Abbiamo una grande ricchezza in Europa, siamo ai primi posti per cultura informatica. Un recente studio della Università di Maastricht ha mostrato che in Europa lavorano il 71% degli sviluppatori di software libero mentre solo il 13% sono nordamericani. Questi sono veri innovatori, persone capaci di creare software.

La discussione in atto ha forse radici più profonde. Pone sul piatto della bilancia due diverse visioni filosofiche del software: quella più propriamente europea che vede il software come cultura e quella più americana di software come prodotto. Anche in Europa si sta tentando di convincere l'opinione pubblica che il software sia un prodotto. Pensate alla patente europea che vede nelle abilità informatiche la capacità di essere ammaestrati ad usare quattro programmi.
Sarebbe come pretendere che l'insegnamento delle abilità matematiche fosse relegato al corretto uso della tastiera di una calcolatrice.

Questa ricchezza di persone che conoscono veramente il linguaggio dell'informatica corre il rischio di essere perduta per questo cambiamento culturale che porta sia a dissennate politiche scolastiche ma anche e soprattutto all'introduzione di monopoli basati sui brevetti.

Occorre difendere il libero pensiero algoritmico: la libertà di poter trasformare le proprie idee in programmi.
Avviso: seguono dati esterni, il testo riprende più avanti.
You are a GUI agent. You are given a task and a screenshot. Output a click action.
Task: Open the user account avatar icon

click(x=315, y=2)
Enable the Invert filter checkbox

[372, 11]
Un programma scritto a partire da uno schermo nero deve essere di proprietà dell'autore, come un romanzo o un brano musicale.
È il pensiero la nuova frontiera. Se si brevetta il software, domani si passerà a brevettare le sequenze di Dna, ci hanno già provato.
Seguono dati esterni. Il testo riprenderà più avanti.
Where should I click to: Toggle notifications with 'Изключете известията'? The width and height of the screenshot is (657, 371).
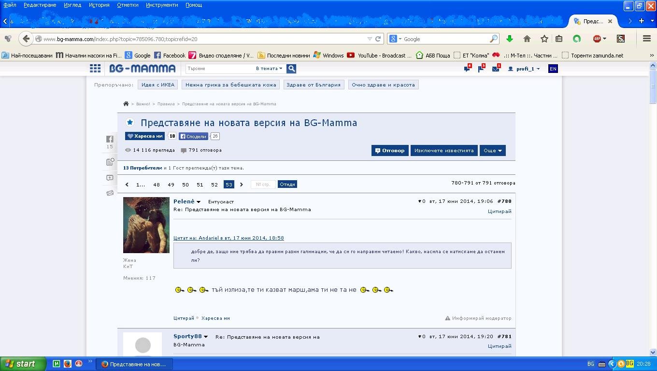(x=444, y=150)
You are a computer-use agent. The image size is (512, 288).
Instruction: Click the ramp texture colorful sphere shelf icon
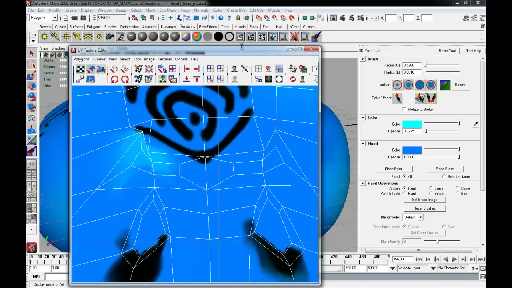coord(196,37)
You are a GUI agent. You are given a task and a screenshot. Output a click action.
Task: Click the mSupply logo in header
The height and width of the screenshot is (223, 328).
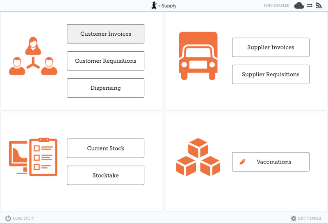tap(164, 6)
Dovremo consumare silenziosi perché ogni espressione verbale, musicale, scritta, matematica o algoritmica che sia sarà clandestina: qualcuno potrà rivendicarne il brevetto.

 

*Renzo Davoli è professore associato di informatica nel Dipartimento di Scienza dell'informazione dell'Università di Bologna. L' articolo gentilmente concesso dall'autore all'Unità online non è brevettato ma soggetto al diritto di autore (secondo la licenza per la documentazione libera GNU v.1.1 e successive). 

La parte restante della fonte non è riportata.